C'est dans ce décor d'un immeuble Régence du XVIIIème siècle, sans doute le plus beau de la rue du Temple (IVe), que se déroule un psychodrame permanent depuis deux ans déjà.
Au rez-de-chaussée, un magasin de chaussures de sport, dont la devanture et la vitrine ne desservent en rien l'esthétique de la rue et de l'immeuble. Enseigne discrète et couleurs de bon aloi. Ouvert le jour, fermé la nuit, ce que d'aucuns voient comme un avantage énorme au regard de la tranquillité des riverains. Un détail cependant : il règne à l'intérieur, de façon quasi permanente, une musique techno que diffusent quatre haut-parleurs.
Ce commerce a ouvert ses portes il y a près de deux ans.
Au-dessus, derrière les deux grandes fenêtres vit Evelyne F. Elle est taductrice en langues orientales. Elle affirme, ce que nous croyons volontiers, que cette discipline exige de la concentration. Il y a deux ans, elle a commencé à souffrir sévèrement du bruit en provenance du magasin. "C'est comme des coups de marteau sur une enclume", nous dit-elle. Nous avons compris que les basses traversaient le plancher, d'autant plus aisément que les enceintes sont positionnées sous le plafond du magasin.

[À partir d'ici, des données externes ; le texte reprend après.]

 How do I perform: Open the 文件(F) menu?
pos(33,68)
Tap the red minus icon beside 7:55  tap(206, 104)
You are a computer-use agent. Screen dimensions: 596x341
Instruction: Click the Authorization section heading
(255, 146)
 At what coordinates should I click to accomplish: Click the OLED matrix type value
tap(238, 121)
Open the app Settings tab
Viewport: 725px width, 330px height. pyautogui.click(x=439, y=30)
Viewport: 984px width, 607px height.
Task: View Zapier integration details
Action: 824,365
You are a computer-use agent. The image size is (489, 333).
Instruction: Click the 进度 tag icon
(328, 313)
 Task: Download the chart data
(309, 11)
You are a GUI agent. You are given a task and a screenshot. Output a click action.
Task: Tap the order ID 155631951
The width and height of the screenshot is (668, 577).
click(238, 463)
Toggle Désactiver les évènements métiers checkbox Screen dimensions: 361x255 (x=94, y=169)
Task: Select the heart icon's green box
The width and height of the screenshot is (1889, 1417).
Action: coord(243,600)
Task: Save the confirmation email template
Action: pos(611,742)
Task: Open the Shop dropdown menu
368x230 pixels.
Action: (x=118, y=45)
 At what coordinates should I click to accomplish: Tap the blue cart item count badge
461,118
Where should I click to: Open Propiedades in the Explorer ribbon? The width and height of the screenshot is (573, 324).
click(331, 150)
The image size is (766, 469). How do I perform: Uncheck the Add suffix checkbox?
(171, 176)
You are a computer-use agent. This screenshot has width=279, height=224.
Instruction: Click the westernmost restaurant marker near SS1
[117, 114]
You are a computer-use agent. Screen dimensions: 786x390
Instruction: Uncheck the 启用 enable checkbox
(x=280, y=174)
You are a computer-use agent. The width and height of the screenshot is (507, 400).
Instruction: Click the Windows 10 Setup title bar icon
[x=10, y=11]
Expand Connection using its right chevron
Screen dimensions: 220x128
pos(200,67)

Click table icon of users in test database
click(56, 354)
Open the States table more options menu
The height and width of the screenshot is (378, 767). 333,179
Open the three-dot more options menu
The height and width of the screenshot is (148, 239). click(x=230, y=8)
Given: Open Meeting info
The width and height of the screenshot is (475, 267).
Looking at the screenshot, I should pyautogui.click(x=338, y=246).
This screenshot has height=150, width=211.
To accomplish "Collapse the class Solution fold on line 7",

Pour une fois, il ne s'agissait pas de tapage nocturne mais de bruit dérangeant en plein jour. Nous avons orienté Evelyne F. vers le BACN (bureau d'action contre les nuisances) de la Préfecture de Police. Un inspecteur s'est rendu sur place en avril 2012 et a constaté des émergences "non conformes au code de la santé publique". Le jour, on sait que ces émergences ne doivent pas dépasser 5 Décibels (NB : 5 décibels équivalent à un triplement environ du bruit de fond).
Il s'en est suivi une mise en demeure du commerçant de mettre son installation sonore en conformité, en installant un limiteur de volume. Ce qu'il fit.
On pourrait penser que l'histoire finit là. Il n'en est rien. Selon Evelyne, il y a des périodes de calme de plusieurs jours puis le bruit reprend, pas très fort mais lancinant, répétitif, exaspérant, comme l'est un suplice chinois. Elle s'enfuit pour rechercher la quiétude de la bibliothèque de la rue Portefoin. Sa santé en souffre. Les jours de crise, quand dit-elle ses voisins du dessous font la sourde oreille à ses protestations, elle doit prendre des calmants.
Pour ne rien arranger, profitant de l'une de ses absences, des voyous l'ont cambriolée en escaladant sa fenêtre sur cour. Tous ses souvenirs de famille, des bijoux auxquels elle tenait, sont partis sans retour.
Pour nous être rendus sur place, aux heures d'ouverture du commerce, nous pouvons attester que l'appartement était calme. Nous ne pouvons pourtant pas penser qu'Evelyne affabule. Il est plus que probable que les gérants, involontairement ou pour la provoquer, titillent leur sono. Si c'est le cas, le jeu est cruel car cette dame est en souffrance.
Face à une telle situation il faut se garder de juger. On sait pourtant que le conflit serait définitivement apaisé si le gérant maitrisait sa musique ou plaçait simplement ses enceintes à distance du plafond. Il n'est pas né encore celui qui démontrera que réduire une musique ambiante de 2 ou 3 décibels fait chûter les ventes. C'est une sornette qu'on entend trop souvent.
Qu'il le fasse donc, même s'il est démontré qu'il est désormais en règle avec le code de santé publique. Quant à Evelyne F. assurée de pouvoir vivre tranquille, nous sommes convaincus qu'elle serait dès lors une voisine charmante plus encline à lancer des fleurs que les pots de terre qui les contiennent.